The choice of images on various coins stretches way back into history too. Given the huge impression that Roman coins had on the world of money as it existed back then, it's not surprising that we can see some great examples of images struck on their coins even as long ago as it was.
Take a typical coin minted around the year 114 BC, for example. If you flip it over you can clearly see a statue of a horse standing on an arch. Given the fact that this coin was minted so many centuries ago, the detail is quite remarkable and very impressive. The year 105BC saw another Roman coin minted which depicted a bull in full charge, stocky and very foreboding.
But the Romans weren't the only people to be using images other than humans on their coins. The Greeks were also highly adept at using their coins to display detailed pictures of different things, although the owl was the favoured image to show on the backs of many of the coins which were struck and used in Athens, from around 393 BC to 112 BC. One of the most remarkable things about these particular coins – or drachms as they were known, similar to the drachmas which were used as a currency in Greece until fairly recently – is that if you take a look at the owl on the backs of the coins over that span of time, there is very little different between them.
It seems that animals and similar beasts are a rather popular choice to be shown on coins throughout history. Ancient Indian coins showed such beasts as elephants and deer.
Of course it's not just animals that appear on coins; there is a wide selection of images of buildings and other famous structures which appear on them as well. In fact banknotes can often be more interesting in this respect, since the reverse of a banknote by its very definition offers far more in the way of space to display an image than even the largest size of coin does.

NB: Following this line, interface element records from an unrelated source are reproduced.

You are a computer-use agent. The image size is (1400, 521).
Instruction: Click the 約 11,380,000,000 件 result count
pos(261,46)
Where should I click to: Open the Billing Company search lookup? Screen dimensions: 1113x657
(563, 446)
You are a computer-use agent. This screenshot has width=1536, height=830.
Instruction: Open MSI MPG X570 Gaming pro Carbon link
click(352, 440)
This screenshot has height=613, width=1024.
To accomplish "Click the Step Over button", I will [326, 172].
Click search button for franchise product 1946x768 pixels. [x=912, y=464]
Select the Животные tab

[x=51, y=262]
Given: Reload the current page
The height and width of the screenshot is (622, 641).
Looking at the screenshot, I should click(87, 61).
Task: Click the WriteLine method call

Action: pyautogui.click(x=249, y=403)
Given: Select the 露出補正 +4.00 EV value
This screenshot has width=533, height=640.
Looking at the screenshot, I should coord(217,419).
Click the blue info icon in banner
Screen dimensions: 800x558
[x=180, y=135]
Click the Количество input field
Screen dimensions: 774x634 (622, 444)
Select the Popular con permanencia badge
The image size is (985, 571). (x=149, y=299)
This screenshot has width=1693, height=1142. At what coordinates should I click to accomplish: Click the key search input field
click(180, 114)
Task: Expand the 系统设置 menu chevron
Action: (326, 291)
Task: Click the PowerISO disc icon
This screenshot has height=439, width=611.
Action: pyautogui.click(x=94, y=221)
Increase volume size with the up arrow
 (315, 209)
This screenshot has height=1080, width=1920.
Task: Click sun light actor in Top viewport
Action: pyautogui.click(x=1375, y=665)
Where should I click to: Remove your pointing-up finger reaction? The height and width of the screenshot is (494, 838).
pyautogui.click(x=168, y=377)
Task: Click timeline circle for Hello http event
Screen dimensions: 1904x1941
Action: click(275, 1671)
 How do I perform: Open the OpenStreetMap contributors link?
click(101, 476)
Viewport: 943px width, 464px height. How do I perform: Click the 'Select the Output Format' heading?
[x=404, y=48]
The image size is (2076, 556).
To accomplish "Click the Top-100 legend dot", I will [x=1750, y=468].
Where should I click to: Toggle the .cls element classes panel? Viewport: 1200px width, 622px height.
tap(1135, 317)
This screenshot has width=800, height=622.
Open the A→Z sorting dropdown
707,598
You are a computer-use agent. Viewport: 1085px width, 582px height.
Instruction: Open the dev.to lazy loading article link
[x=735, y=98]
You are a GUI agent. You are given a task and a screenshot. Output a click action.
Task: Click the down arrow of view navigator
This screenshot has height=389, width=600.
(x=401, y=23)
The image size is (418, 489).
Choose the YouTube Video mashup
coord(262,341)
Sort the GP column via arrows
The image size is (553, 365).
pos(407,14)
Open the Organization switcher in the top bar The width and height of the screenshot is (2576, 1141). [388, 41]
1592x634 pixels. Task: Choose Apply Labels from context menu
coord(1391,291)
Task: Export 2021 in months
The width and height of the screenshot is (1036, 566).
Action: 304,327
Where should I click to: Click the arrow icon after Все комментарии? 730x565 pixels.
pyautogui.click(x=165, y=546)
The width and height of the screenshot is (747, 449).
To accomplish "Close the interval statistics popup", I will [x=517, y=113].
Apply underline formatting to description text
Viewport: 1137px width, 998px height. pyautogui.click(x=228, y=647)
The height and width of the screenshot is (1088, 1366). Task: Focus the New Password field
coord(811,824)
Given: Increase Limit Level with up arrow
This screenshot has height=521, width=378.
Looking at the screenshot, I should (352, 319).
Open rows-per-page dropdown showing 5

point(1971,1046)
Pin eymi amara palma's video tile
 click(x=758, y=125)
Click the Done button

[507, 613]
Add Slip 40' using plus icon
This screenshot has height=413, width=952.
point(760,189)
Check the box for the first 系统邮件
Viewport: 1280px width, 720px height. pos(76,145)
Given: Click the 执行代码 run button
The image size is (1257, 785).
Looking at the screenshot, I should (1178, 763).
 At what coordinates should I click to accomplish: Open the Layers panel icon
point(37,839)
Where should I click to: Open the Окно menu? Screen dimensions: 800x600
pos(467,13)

An old design of the one hundred Shekel bill which used to circulate in Israel displays a formidable looking building – devoid of many features – that looks rather like a fortress. The Republic of Moldova goes a step further on its single leu bill – the scene is one of a city which you could look out over every time you took one of the notes in your hand.
The banknote for twenty Swiss francs is perhaps one of the more colourful and impressive ones you will ever see. It uses the theme of music and you can see musical notes printed on the back of the banknote, as well as part of what could be either a trumpet or a trombone.
Another impressive sight is the United Arab Emirates banknote for twenty dirhams. This has a wonderful picture of a sailing boat with a huge and billowing sail carrying it along – and on the left hand side, as if watching it to see where it will go, is what appears to be a bird of prey. Watching for stray fish, perhaps?
The advent of banknotes made it easier to put different and more versatile images on the back of currency. Coins are limited by their very size and lack of colour, while the banknote offers plenty of room and as the Swiss francs show, they can be wonderfully colourful as well.
Different countries tend to re-issue the designs of their banknotes from time to time, perhaps simply for a change or sometimes to highlight different people and events from that country's history. Sometimes the centenary of a country or another national event will prompt such a re-issue. In this case it is often true that the mint of that country will make a souvenir issue available for collectors as well as releasing the notes into general circulation.
But whether it is animals or birds – which can be seen on many different currencies throughout the ages – or impressive buildings such as the Independence Hall on the rear of the one hundred dollar bill used in the United States of America, one thing is clear – as time goes on, our desire to depict all kinds of images on our currency is not diminishing.